● **Auszug**
Kleine und kleinste Ursachen beziehungsweise Unterschiede bei den Anfangsbedingungen in rückgekoppelten Systemen erzeugen größte Wirkungen und unvorhersehbare Abweichungen. Auf die Frage: "Wie stabil ist unser Sonnensystem?" gab es grundsätzlich keine Antwort. Erst mit Hilfe des Computers und dessen riesigen Kapazitäten zur Datenverarbeitung gelang es, die für de Verlauf der drei unterschiedlichenHimmelskörperbahnen notwendigen Differentialgleichungen zu berechnen. Die Ergebnisse zeigten, daß chaotisches Verhalten dennoch differenziert geordneten Mustern folgt, die man auch Attraktoren nennt.
Diese Attraktoren beschreiben die Systemzusände, auf die sich das Gesamtsystem einschwingt. In der dynamischen Systemforschung gibt es im wesentlichen vier Attraktoren: den Fixpunkt, den Grenzzyklus, den Torus und den seltsamen (chaotischen) Attraktor.
Der Lorenz-Attraktor veranschaulicht, warum schon mittelfristige Wettervorhersagen unmöglich sind: Innerhalb der "Wolke der Ungewissheit" verliert sich der vorhersagbare Verlauf des Wetters nach kurzer Zeit - es liegt dann buchstäblich irgendwo auf dem Attraktor. Insgesamt allerdings entwickelt sich das Wetter somit niemals rein zufällig, sondern folgt wie andere chaotische Systeme dem Prinzip "lokal unvorhersagbar, global stabil".
Könnte man alle Anfangsbedingungen exakt bestimen, wäre auch - zumindes rein theoretisch - deterministisches Chaos bei Kenntnis seiner verhaltensbestimmenden Attraktoren vorhersagbar. Praktisch scheint das allerdings unmöglich, da aufgrund der physikalisch unaufhebbaren Unschärfen und Meßprobleme die anfänglichen Systemzustände niemals alle genau gemessen, berechnet oder wiederhergestellt werden können.

● **Ziel**
Welche vier Attraktoren unterscheidet die dynamische Systemforschung laut dem Auszug?

● **Gespeicherte Datensätze**
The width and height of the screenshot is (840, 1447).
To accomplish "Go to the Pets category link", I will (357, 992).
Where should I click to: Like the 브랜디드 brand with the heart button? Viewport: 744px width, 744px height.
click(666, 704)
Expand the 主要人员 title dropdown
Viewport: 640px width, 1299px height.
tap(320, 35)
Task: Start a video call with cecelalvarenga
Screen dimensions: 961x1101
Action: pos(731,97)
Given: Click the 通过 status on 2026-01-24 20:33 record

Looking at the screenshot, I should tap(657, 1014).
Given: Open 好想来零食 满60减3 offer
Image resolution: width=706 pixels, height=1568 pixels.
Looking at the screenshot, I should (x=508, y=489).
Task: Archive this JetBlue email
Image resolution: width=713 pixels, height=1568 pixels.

● **Richtiges Ergebnis**
Den Fixpunkt, den Grenzzyklus, den Torus und den seltsamen (chaotischen) Attraktor.